Food safety legislation could get Senate vote this week

Long-stalled food safety legislation could reach the Senate’s agenda this week, while a coalition of 125 organizations continues to push for an amendment to exempt small businesses.

Majority Leader Harry Reid (D-Nev) intends to bring the Food Safety Modernization Act forward for a Senate vote on Wednesday, The Hill reports.

The bill has been stalled since it passed unanimously through committee last November.

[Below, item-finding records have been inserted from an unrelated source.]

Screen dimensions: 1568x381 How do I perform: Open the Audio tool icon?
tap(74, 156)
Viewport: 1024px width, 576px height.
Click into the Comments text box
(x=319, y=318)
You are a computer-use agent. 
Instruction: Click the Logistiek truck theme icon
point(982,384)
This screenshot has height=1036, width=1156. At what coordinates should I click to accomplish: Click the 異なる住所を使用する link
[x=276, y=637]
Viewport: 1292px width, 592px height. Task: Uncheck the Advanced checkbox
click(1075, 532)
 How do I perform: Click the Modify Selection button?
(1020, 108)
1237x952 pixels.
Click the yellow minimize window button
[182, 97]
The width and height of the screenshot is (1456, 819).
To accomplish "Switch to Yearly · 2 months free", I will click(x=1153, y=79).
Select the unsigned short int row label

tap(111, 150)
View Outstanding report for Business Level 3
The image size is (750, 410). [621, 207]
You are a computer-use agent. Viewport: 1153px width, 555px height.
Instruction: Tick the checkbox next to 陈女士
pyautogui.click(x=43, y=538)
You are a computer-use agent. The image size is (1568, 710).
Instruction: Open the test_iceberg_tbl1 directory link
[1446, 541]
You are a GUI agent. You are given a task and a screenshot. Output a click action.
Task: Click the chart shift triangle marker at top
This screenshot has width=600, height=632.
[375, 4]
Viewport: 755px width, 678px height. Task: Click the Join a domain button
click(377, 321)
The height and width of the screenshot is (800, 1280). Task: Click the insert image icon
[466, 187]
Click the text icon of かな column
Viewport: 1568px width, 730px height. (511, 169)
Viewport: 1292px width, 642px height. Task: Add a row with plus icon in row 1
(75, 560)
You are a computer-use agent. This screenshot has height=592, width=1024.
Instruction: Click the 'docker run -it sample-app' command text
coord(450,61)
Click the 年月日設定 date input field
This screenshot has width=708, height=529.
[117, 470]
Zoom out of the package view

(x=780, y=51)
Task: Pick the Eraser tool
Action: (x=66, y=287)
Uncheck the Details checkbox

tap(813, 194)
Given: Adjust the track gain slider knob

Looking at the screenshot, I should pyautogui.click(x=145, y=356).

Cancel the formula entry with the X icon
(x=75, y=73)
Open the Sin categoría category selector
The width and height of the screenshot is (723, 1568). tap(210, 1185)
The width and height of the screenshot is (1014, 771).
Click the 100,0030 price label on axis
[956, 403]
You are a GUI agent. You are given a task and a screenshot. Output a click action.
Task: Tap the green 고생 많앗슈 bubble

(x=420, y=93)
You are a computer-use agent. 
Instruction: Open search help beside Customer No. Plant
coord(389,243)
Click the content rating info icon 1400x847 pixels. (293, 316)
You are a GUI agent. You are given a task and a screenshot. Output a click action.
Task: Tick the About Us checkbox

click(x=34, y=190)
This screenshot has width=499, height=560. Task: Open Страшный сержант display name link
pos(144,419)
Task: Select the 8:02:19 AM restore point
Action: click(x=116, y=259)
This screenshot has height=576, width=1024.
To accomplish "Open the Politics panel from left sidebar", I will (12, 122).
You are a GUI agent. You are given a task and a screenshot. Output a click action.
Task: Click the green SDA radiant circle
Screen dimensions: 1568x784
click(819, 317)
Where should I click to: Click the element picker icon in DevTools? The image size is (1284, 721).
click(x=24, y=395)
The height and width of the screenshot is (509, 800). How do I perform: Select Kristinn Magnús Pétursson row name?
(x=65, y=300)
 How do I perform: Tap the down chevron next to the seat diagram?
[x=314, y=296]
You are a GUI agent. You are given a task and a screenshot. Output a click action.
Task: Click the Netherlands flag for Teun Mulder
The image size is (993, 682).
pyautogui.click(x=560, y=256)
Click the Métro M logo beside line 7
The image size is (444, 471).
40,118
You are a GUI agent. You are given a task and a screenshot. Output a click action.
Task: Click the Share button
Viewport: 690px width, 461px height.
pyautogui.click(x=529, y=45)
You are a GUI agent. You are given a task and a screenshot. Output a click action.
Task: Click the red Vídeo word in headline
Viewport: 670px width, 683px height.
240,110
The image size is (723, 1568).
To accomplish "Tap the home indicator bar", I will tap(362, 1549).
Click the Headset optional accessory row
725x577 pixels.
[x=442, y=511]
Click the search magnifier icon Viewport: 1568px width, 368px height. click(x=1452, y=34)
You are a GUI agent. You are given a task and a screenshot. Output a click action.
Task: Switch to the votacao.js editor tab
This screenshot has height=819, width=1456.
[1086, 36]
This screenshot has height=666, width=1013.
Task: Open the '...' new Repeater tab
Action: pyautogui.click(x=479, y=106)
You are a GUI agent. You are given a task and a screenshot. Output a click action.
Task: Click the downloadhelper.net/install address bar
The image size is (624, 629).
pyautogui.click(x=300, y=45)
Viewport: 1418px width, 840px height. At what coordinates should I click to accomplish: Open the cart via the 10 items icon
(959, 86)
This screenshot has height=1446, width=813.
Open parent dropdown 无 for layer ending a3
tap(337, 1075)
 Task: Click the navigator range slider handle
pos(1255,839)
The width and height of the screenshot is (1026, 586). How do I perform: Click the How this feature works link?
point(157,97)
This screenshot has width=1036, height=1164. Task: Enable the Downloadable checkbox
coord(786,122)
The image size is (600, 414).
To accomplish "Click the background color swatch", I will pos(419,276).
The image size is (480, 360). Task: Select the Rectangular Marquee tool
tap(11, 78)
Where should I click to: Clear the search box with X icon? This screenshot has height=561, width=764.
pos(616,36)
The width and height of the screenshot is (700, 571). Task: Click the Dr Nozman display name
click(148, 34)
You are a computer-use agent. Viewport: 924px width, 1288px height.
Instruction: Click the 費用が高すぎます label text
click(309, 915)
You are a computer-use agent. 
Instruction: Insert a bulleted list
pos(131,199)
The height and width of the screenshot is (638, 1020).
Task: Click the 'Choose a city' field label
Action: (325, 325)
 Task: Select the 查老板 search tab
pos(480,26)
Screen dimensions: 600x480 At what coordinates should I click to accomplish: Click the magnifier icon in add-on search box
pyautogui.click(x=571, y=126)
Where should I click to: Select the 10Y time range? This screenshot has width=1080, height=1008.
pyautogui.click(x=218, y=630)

A companion bill, the Food Safety Enhancement Act, passed the House in July 2009, but Senate debate has been delayed due to a busy agenda, including addressing health care reform and jobs.

The bill was triggered by a spate of foodborne illness outbreaks, including the salmonella outbreak linked to tainted peanut products from the Peanut Corporation of America last year when nine people died and more than 700 fell ill.

If passed, S. 510 would require food companies to submit detailed food safety plans, give the Food and Drug Administration the power to order product recalls, and allow it greater access to company records.

But some small farm advocates have argued that not all businesses can afford to pay for extra regulation, claiming that local and state regulations are sufficient to monitor food safety for small food businesses.

Senior farm policy analyst for the family farm advocacy group Cornucopia Institute Mark Kastel said: "Consumers are voting in rapidly increasing numbers to opt-out of the industrial food system by patronizing farmers markets, CSAs [Community Supported Agriculture], food cooperatives and other portals for local, sustainable and organic food in their communities.”

However, a consumer and public health coalition called the Make Our Food Safe Coalition has said exemptions for small businesses would undermine the goal of strengthening the food safety system.

Overall, the bill has attracted strong bipartisan support, as well as broad support from both industry and consumer groups. At the end of August, the Grocery Manufacturers Association again urged the Senate to vote on the bill as quickly as possible.